> [EXERCISE] In the reply, include exactly the lines of the entries below from the first to the line with "Given: Click the", that line included.

> [ENTRIES SHOWN]
+ + + +

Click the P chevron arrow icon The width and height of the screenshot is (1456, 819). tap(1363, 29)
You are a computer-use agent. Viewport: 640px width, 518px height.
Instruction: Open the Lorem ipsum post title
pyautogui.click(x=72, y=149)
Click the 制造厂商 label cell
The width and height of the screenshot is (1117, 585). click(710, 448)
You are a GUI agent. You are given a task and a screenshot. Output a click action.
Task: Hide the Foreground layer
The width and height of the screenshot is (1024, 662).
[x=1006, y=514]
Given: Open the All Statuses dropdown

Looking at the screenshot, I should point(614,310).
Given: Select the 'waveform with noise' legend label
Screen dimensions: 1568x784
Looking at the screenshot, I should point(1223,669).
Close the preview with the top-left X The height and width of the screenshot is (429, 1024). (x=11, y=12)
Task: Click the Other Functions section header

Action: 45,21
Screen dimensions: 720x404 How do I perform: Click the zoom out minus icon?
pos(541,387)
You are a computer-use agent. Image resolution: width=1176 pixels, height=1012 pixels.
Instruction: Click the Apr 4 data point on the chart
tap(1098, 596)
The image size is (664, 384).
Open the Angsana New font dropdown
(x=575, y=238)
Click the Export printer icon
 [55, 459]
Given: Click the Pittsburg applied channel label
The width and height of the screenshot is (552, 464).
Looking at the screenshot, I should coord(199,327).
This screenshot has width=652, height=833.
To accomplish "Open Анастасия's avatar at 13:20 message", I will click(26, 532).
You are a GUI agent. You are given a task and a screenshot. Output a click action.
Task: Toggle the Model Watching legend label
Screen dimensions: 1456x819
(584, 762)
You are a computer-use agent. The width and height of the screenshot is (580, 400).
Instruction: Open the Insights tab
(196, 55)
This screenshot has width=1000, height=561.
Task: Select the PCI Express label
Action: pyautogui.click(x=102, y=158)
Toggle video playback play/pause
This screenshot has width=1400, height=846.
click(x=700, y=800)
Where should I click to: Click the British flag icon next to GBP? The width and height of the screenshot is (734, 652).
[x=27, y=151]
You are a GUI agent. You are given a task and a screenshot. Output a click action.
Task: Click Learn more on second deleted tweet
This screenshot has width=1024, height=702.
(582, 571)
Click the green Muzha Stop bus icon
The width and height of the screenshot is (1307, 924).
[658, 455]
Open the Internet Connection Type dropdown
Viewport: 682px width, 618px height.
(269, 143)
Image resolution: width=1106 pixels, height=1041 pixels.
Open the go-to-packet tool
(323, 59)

+ + + +

> [ANSWER FOR THE TASK]
Click the P chevron arrow icon The width and height of the screenshot is (1456, 819). tap(1363, 29)
You are a computer-use agent. Viewport: 640px width, 518px height.
Instruction: Open the Lorem ipsum post title
pyautogui.click(x=72, y=149)
Click the 制造厂商 label cell
The width and height of the screenshot is (1117, 585). click(710, 448)
You are a GUI agent. You are given a task and a screenshot. Output a click action.
Task: Hide the Foreground layer
The width and height of the screenshot is (1024, 662).
[x=1006, y=514]
Given: Open the All Statuses dropdown

Looking at the screenshot, I should point(614,310).
Given: Select the 'waveform with noise' legend label
Screen dimensions: 1568x784
Looking at the screenshot, I should point(1223,669).
Close the preview with the top-left X The height and width of the screenshot is (429, 1024). (x=11, y=12)
Task: Click the Other Functions section header

Action: 45,21
Screen dimensions: 720x404 How do I perform: Click the zoom out minus icon?
pos(541,387)
You are a computer-use agent. Image resolution: width=1176 pixels, height=1012 pixels.
Instruction: Click the Apr 4 data point on the chart
tap(1098, 596)
The image size is (664, 384).
Open the Angsana New font dropdown
(x=575, y=238)
Click the Export printer icon
 [55, 459]
Given: Click the Pittsburg applied channel label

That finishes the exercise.